Gardeners Cottage Adjoining Kitchen Garden Walls Approximately 210 Metres To North West Of Glenthorne is a Grade II listed building in the Exmoor National Park local planning authority area, England. First listed on 24 November 1988. Cottage.
Gardeners Cottage Adjoining Kitchen Garden Walls Approximately 210 Metres To North West Of Glenthorne
- WRENN ID
- lunar-step-magpie
- Grade
- II
- Local Planning Authority
- Exmoor National Park
- Country
- England
- Date first listed
- 24 November 1988
- Type
- Cottage
- Source
- Historic England listing
Description
Gardeners Cottage, adjoining kitchen garden walls, is located approximately 210 metres to the north-west of Glenthorne. It dates from around 1829 and is likely the work of the Reverend W. S. Halliday, with some late 20th-century alterations to the house. The kitchen garden walls are made of uncoursed sand rubble, with some red brick dressings, while the cottage itself is constructed of uncoursed sand rubble with some ashlar and features a gable-ended scantle-slate roof.
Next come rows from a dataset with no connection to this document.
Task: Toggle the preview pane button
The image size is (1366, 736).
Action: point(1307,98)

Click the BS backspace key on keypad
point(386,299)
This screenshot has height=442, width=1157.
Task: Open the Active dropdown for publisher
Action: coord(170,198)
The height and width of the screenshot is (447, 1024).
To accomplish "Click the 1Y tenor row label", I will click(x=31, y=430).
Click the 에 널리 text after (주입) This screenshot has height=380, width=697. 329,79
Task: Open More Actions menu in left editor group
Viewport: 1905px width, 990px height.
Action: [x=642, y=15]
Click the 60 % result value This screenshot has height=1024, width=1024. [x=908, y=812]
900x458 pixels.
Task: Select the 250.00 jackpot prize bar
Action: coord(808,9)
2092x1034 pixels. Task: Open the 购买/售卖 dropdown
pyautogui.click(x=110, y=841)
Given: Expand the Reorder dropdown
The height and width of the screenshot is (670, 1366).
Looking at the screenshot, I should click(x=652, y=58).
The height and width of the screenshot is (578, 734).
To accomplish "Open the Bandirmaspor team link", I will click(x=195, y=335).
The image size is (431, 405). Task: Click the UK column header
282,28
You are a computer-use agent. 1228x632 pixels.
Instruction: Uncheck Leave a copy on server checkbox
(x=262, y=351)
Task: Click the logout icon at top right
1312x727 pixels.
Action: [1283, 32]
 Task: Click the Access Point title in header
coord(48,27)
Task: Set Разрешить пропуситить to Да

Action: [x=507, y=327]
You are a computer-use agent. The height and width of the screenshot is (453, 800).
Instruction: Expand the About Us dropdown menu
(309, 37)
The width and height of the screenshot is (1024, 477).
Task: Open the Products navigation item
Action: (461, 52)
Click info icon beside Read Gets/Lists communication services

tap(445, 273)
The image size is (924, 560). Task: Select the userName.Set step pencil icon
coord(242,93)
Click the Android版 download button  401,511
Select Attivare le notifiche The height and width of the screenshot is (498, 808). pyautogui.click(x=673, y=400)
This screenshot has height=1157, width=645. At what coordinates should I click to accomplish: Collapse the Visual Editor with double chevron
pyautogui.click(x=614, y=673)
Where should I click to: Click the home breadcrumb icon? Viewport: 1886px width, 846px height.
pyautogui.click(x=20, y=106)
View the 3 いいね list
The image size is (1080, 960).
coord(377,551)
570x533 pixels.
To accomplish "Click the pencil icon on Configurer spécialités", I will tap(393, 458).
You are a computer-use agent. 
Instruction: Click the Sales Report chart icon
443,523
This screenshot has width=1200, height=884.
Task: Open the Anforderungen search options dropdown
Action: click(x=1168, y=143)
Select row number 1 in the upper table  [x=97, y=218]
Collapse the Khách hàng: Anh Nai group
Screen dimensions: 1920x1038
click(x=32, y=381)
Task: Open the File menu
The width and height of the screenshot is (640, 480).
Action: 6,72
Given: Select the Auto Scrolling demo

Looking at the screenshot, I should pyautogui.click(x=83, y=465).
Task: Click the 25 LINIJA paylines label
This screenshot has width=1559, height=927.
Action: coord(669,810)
The walls enclose a rectangular garden that is aligned approximately north-west to south-east, and there were formerly lean-to greenhouses against the inside of the north-east wall. The cottage is attached to the north-east wall at the north corner and is designed in an L-plan, facing north-east. It has a lateral stone stack at the rear of the main range and a porch in the angle of the front wing. The cottage is two storeys high.
The walls feature boarded doors in the centre of the north-east side and a buttress to the north-east with a brick archway beneath and slate coping. The cottage has a symmetrical two-window front with a gabled wing projecting to the right. The first floor features early 19th-century two-light wooden casements with octagonal pattern glazing bars and flat stone-arched heads, with the left-hand window having a small parapeted gable above. On the ground floor, there is a canted bay to the right with 1:3:1 lights, also with octagonal pattern glazing bars and a hipped slate roof. A late 20th-century plate-glass window has been inserted on the left side.
The entrance is located in the return of the wing, with a porch that consists of a 19th-century boarded door with a stone lintel and a coped stepped parapeted gable above. The interior of the cottage has not been inspected. This cottage serves as the kitchen garden for Glenthorne, which was begun in 1829 for the Reverend W. S. Halliday.